** BEGIN **
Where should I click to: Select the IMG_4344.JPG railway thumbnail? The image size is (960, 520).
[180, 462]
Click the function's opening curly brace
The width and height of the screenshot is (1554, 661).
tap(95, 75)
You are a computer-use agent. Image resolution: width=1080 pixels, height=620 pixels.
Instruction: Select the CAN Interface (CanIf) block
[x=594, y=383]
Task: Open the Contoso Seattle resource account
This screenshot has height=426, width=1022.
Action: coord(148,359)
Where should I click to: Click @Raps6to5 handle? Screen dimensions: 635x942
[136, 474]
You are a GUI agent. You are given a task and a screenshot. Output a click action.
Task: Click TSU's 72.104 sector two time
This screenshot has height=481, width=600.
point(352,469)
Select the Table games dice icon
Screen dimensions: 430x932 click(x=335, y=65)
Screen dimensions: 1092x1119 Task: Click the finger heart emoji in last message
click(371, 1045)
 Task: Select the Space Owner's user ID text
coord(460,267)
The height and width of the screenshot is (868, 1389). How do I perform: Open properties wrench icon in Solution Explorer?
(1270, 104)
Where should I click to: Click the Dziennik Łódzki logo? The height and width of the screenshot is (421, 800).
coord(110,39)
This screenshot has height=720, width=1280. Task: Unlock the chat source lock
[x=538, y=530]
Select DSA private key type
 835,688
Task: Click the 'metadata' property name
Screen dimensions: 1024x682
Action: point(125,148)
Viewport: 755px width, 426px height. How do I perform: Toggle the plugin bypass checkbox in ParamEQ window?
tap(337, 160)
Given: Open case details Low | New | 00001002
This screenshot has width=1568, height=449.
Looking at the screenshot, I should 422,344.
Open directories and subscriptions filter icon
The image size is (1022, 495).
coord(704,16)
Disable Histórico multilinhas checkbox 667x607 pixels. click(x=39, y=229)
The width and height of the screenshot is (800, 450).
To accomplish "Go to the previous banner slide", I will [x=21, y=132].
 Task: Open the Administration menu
** END **
→ **Exercise description**
In the records above, replace every "Select" with "Choose" and leave all else unchanged.

→ **Solution below**
Where should I click to: Choose the IMG_4344.JPG railway thumbnail? The image size is (960, 520).
[180, 462]
Click the function's opening curly brace
The width and height of the screenshot is (1554, 661).
tap(95, 75)
You are a computer-use agent. Image resolution: width=1080 pixels, height=620 pixels.
Instruction: Choose the CAN Interface (CanIf) block
[x=594, y=383]
Task: Open the Contoso Seattle resource account
This screenshot has height=426, width=1022.
Action: coord(148,359)
Where should I click to: Click @Raps6to5 handle? Screen dimensions: 635x942
[136, 474]
You are a GUI agent. You are given a task and a screenshot. Output a click action.
Task: Click TSU's 72.104 sector two time
This screenshot has height=481, width=600.
point(352,469)
Choose the Table games dice icon
Screen dimensions: 430x932 click(x=335, y=65)
Screen dimensions: 1092x1119 Task: Click the finger heart emoji in last message
click(371, 1045)
 Task: Choose the Space Owner's user ID text
coord(460,267)
The height and width of the screenshot is (868, 1389). How do I perform: Open properties wrench icon in Solution Explorer?
(1270, 104)
Where should I click to: Click the Dziennik Łódzki logo? The height and width of the screenshot is (421, 800).
coord(110,39)
This screenshot has height=720, width=1280. Task: Unlock the chat source lock
[x=538, y=530]
Choose DSA private key type
 835,688
Task: Click the 'metadata' property name
Screen dimensions: 1024x682
Action: point(125,148)
Viewport: 755px width, 426px height. How do I perform: Toggle the plugin bypass checkbox in ParamEQ window?
tap(337, 160)
Given: Open case details Low | New | 00001002
This screenshot has width=1568, height=449.
Looking at the screenshot, I should 422,344.
Open directories and subscriptions filter icon
The image size is (1022, 495).
coord(704,16)
Disable Histórico multilinhas checkbox 667x607 pixels. click(x=39, y=229)
The width and height of the screenshot is (800, 450).
To accomplish "Go to the previous banner slide", I will [x=21, y=132].
 Task: Open the Administration menu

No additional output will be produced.